Court Opinion

ID: 9718240
Source: CourtListenerOpinion
Date Created: 2023-08-26 07:19:27.176613+00
Date Added: 2024-06-11T18:23:58.116191
License: Public Domain

PAPADAKOS, Justice,
concurring.
It is an understatement to say that this is a difficult case. But it has also often been said that hard cases make bad law. The Chief Justice has written for the majority in a dispassionate way, highlighting the law as expressed by the legislature, and I join in that opinion. Some of our colleagues, however, cry for the recognition of a public policy that children of the age of nine years and under (how about 10 or 11 or 12 years of age, etc.?) must not be treated as murderers and must not be tried as murderers under any circumstances. Perhaps they are right. But that is a matter better left to the Legislature.
It seems to me that the concurring justices are engaging in oxymoronic dialogue in this case because they do not really agree with the majority opinion or its rationale. On the one hand, they say that a nine-year-old killer should not be tried as an adult killer, yet, on the other hand, by joining the majority opinion they accept the fact as proved by the murderer’s own statements and the opinions of the doctors who examined him that he knew exactly what he was doing and they are content to remand to the trial judge to determine in a proper analysis whether this child should be treated as a juvenile or an adult.

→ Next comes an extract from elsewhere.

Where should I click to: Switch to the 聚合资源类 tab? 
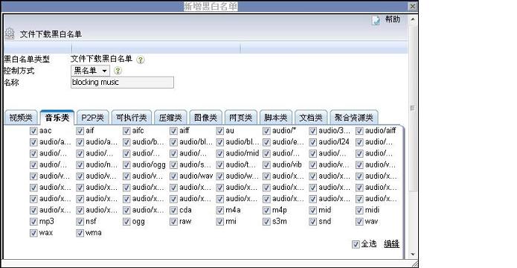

The Chief Justice, in the absence of a public policy statement by us or the legislature, concludes for the majority that this matter be remanded to the trial judge to determine, within the parameters of the Juvenile Act, whether this nine year old is amenable to treatment, supervision and rehabilitation. But if the propriety of trying a nine year old for murder is in doubt then why waste everyone’s time by a remand which will only raise more questions. What happens if the trial judge properly concludes that this nine year old is not amenable to treatment, *317supervision and rehabilitation? Do we then try him as an adult for murder of the first degree? And if he is convicted, do we give him the death penalty or mandatory life imprisonment and keep him incarcerated for the next 50, 60 or 70 years or more?
I do not agree with the concurring justices in their attempt to legislate in this matter in the guise of expounding public policy. The law is presently clear and we must apply it. If public policy should be otherwise, then let the legislature come to grips with the problem and change the statute.